Towards Realistic Guarantees: A Probabilistic Certificate for SmoothLLM
Adarsh Kumarappan , Ayushi Mehrotra
Published on arXiv
2511.18721
Input Manipulation Attack
OWASP ML Top 10 — ML01
Prompt Injection
OWASP LLM Top 10 — LLM01
Key Finding
The (k, ε)-unstable framework yields tighter, more realistic safety certificates for SmoothLLM by modeling observed exponential ASR decay, replacing the overly conservative deterministic guarantee that rarely holds in practice.

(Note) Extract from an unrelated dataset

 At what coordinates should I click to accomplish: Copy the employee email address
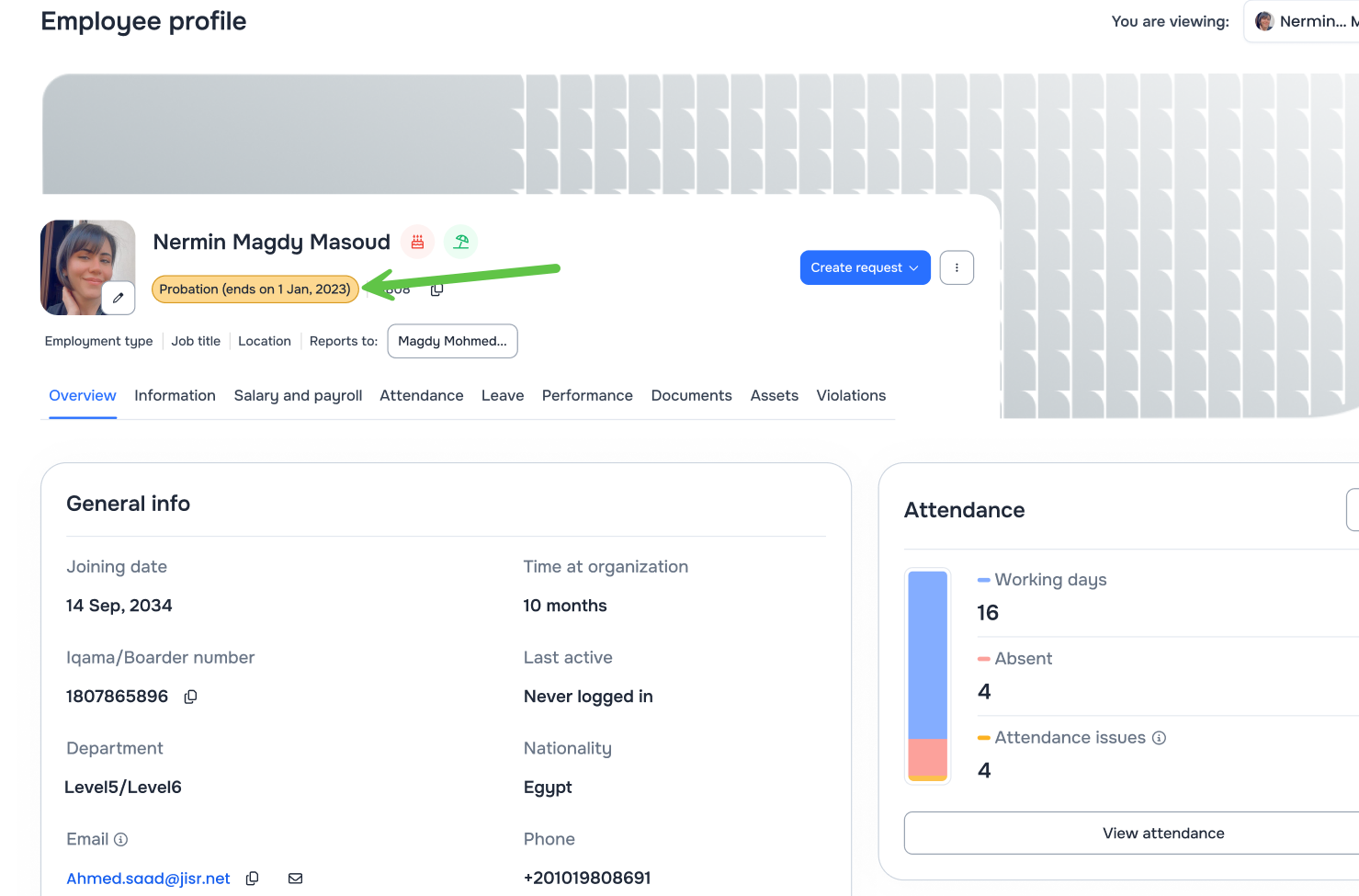pyautogui.click(x=252, y=878)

(k, ε)-unstable probabilistic certificate
Novel technique introduced
The SmoothLLM defense provides a certification guarantee against jailbreaking attacks, but it relies on a strict "k-unstable" assumption that rarely holds in practice. This strong assumption can limit the trustworthiness of the provided safety certificate. In this work, we address this limitation by introducing a more realistic probabilistic framework, "(k, $\varepsilon$)-unstable," to certify defenses against diverse jailbreaking attacks, from gradient-based (GCG) to semantic (PAIR). We derive a new, data-informed lower bound on SmoothLLM's defense probability by incorporating empirical models of attack success, providing a more trustworthy and practical safety certificate. By introducing the notion of (k, $\varepsilon$)-unstable, our framework provides practitioners with actionable safety guarantees, enabling them to set certification thresholds that better reflect the real-world behavior of LLMs. Ultimately, this work contributes a practical and theoretically-grounded mechanism to make LLMs more resistant to the exploitation of their safety alignments, a critical challenge in secure AI deployment.
Key Contributions
- Introduces the (k, ε)-unstable probabilistic assumption to relax the overly strict deterministic k-unstable assumption underlying SmoothLLM's certificate
- Derives new data-informed lower bounds on SmoothLLM's defense probability by modeling empirically observed exponential decay of attack success rates under character perturbation
- Provides practitioners with actionable, evidence-based certification thresholds applicable to both gradient-based (GCG) and semantic (PAIR) jailbreak attacks
🛡️ Threat Analysis
The paper develops a certified robustness framework for SmoothLLM against gradient-based adversarial suffix attacks (GCG), deriving data-informed lower bounds on defense probability — this is a certified robustness defense against adversarial input manipulation at inference time.